INSTRUCTIONS FOR THE TASK
Set down the lines below, exactly, starting at the one that contains "You are a computer-use agent." and stopping at the last line, inclusive. Omit pictures.

EXERCISE INPUT

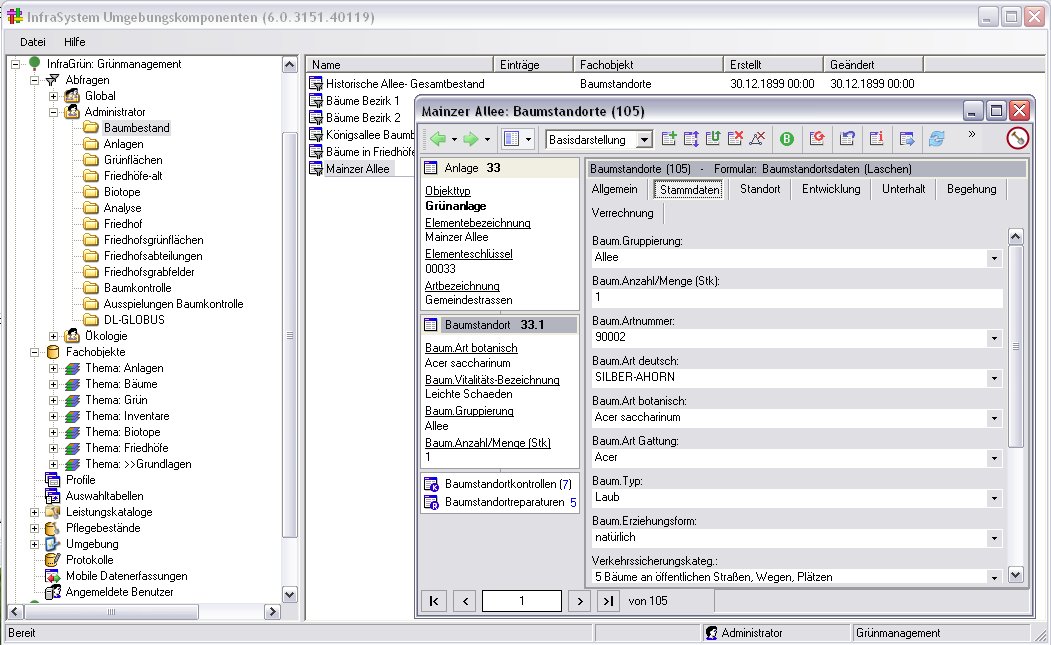Open the Baumstandortkontrollen (7) link
This screenshot has height=645, width=1051.
click(508, 484)
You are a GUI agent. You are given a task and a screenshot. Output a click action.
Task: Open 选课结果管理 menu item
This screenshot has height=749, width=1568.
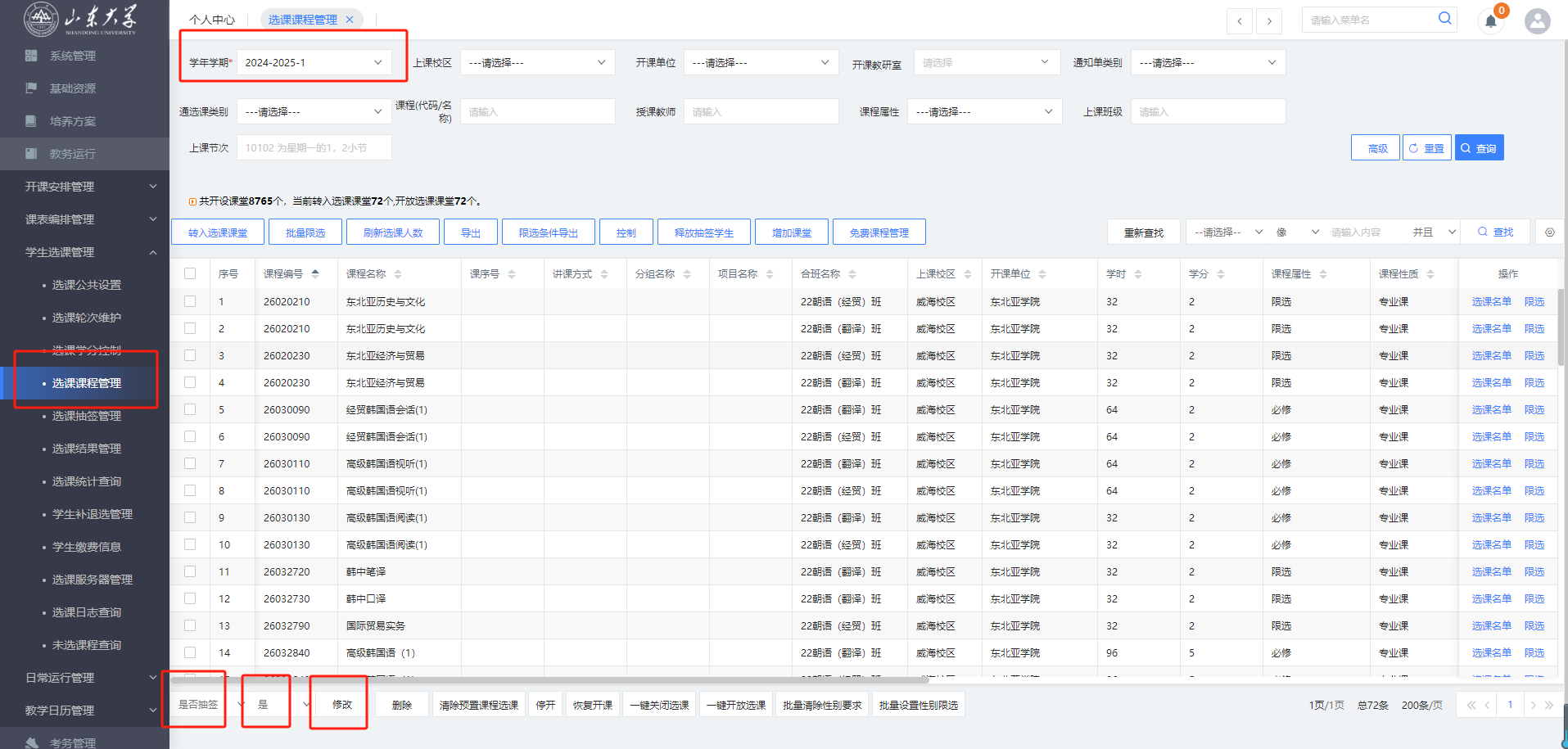pyautogui.click(x=86, y=449)
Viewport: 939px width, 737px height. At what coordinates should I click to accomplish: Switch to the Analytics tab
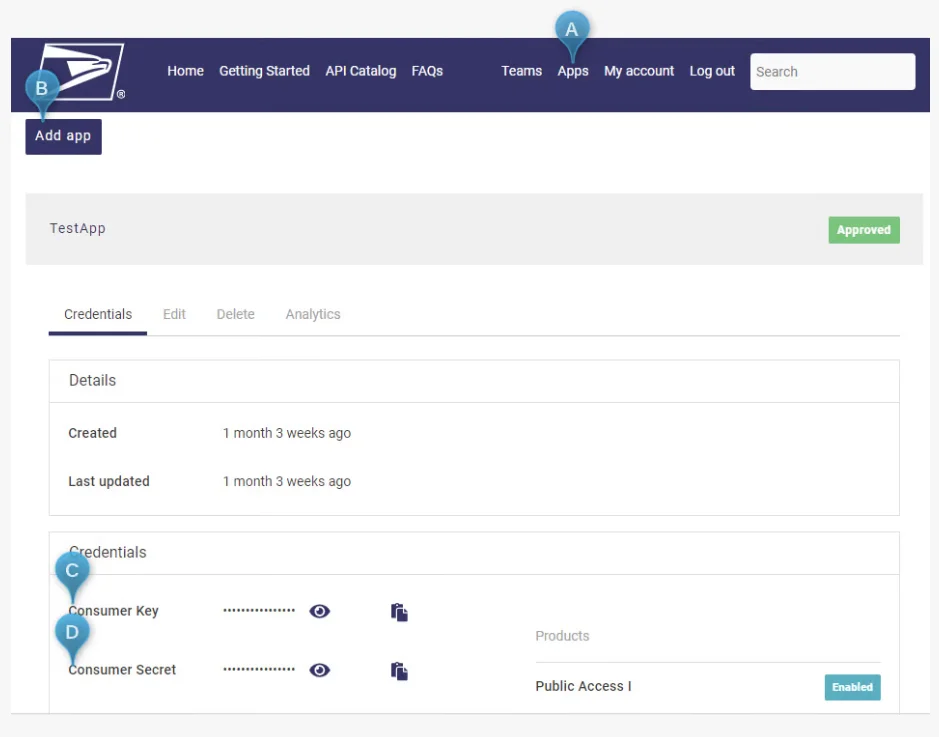coord(312,313)
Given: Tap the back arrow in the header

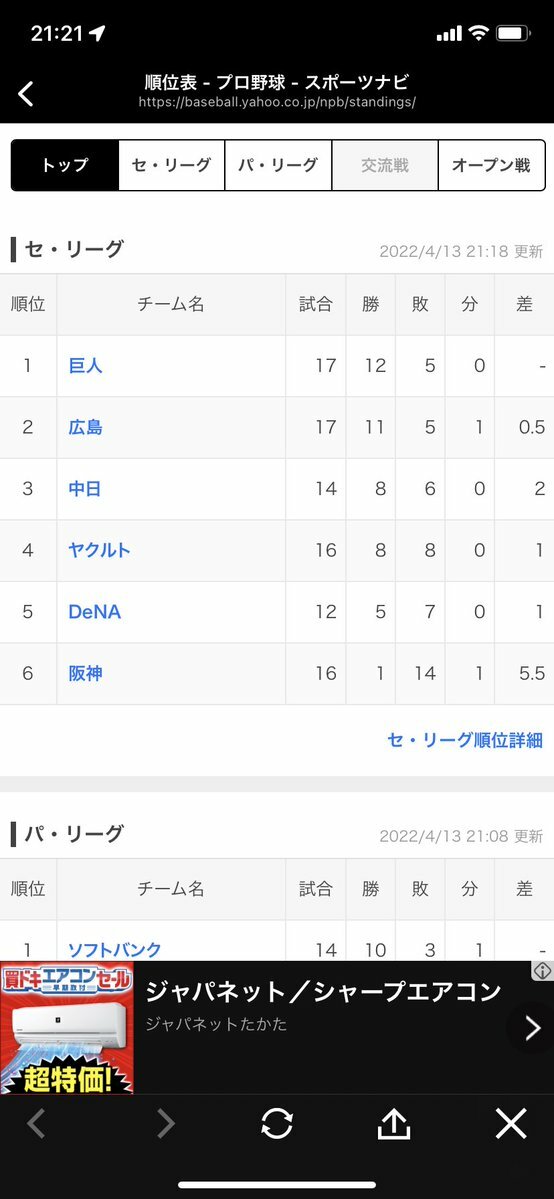Looking at the screenshot, I should click(26, 93).
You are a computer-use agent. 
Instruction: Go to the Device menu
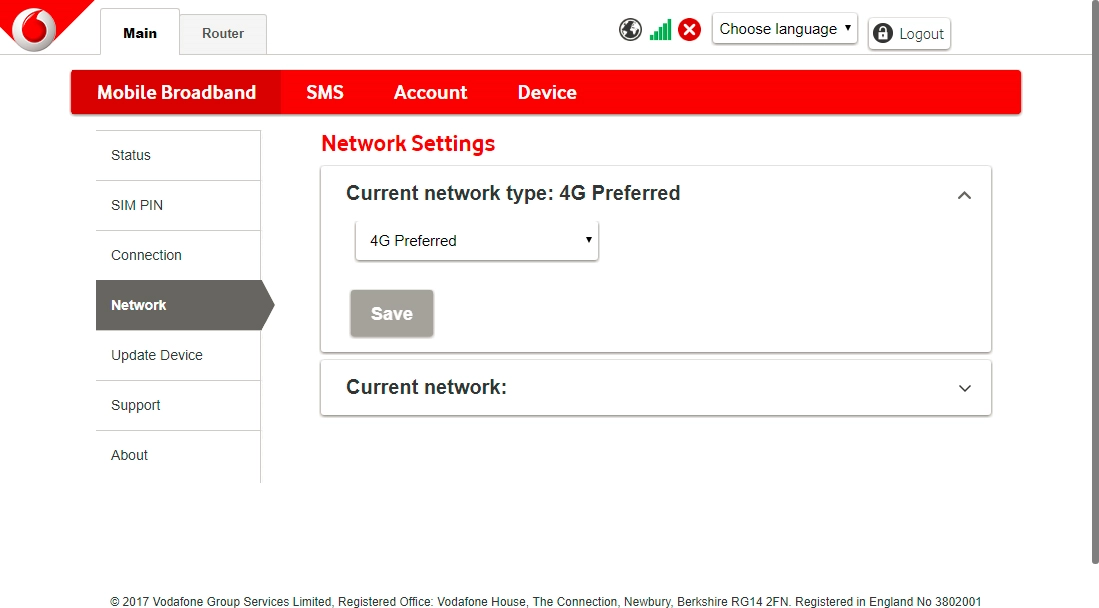click(547, 92)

REPLY TO THE EXERCISE
You are a computer-use agent. 
Instruction: Go to the Device menu
click(547, 92)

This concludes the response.